Max Kennerly @MaxKennerly Trial lawyer by day. Cookie monster by night. Apr. 19, 2019 1 min read

Some brief thoughts tangential to the Mueller investigation: our laws relating to white collar political crime are awful, and are totally different from our laws relating to everything else. /1

Like the Foreign Agents Registration Act. A person can engage in political activities "directly or indirectly supervised, directed, controlled, financed, or subsidized" by a "foreign principal" and not register with DOJ, so long as it's not "in whole or in major part." /2

Contrast that "in whole or in major part" limitation -- which has to be proven beyond a reasonable doubt -- with civil forfeiture laws routinely applied against the poor, where property can be seized from people not even accused of a crime. /3 

Or contrast it with federal drug laws, where any attempt or conspiracy hits you with the same penalties as actually committing the crime.
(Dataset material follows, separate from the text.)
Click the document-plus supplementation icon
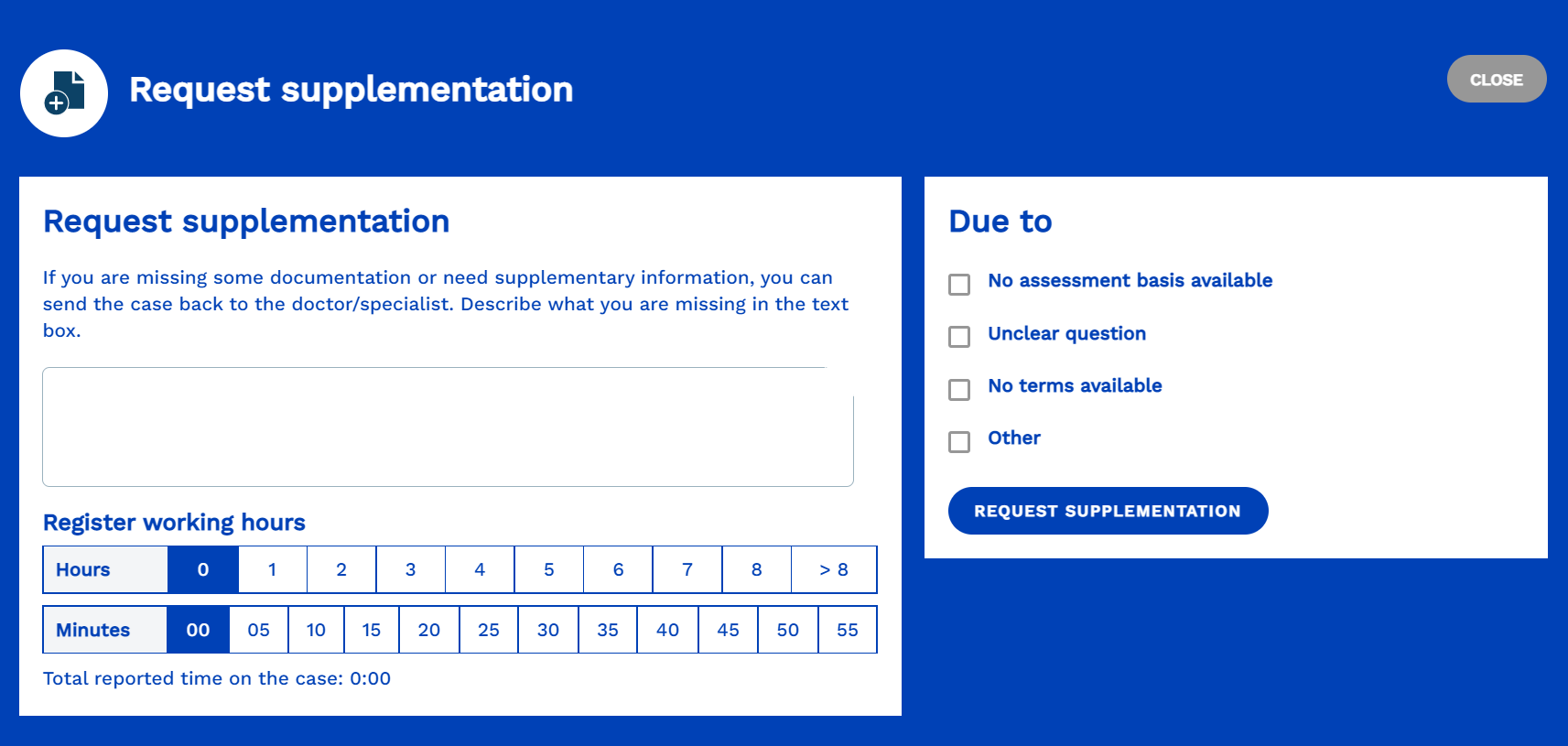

No need to prove you actually violated the law, much less that your activities were "in whole or in major part" drug dealing. /4

Then consider our campaign finance laws, where ignorance of the law is a defense. It's actually better than a defense: the prosecutor has to prove "the defendant's knowledge of the law." Contrast that with, well, virtually every other law. /5

Mueller didn't even bother with the federal bribery statute, 18 USC § 201, perhaps rightly not: the statute was eviscerated by the Supreme Court, so conviction pretty much requires a confession or an agreement in writing to trade official acts for $. /6 

Then there's Citizens United, the Supreme Court decision that, as Obama said at the time, "open[ed] the floodgates for special interests -- including foreign corporations." We don't even know how widespread this problem is, and can't given current law. /7 

Thus, this hijacking was made possible in part because the GOP, Wall Street, and corporate America spent years creating a Swiss-cheese legal framework in which even trivial amounts of complexity or deniability renders political corruption lawful. /end

A follow-up example of dark money. Republicans in Congress and on the Supreme Court made it so difficult to regulate 501(c)(4) non-profits that they are now effectively unregulated. Slush funds and purely political "non-profits" operate freely.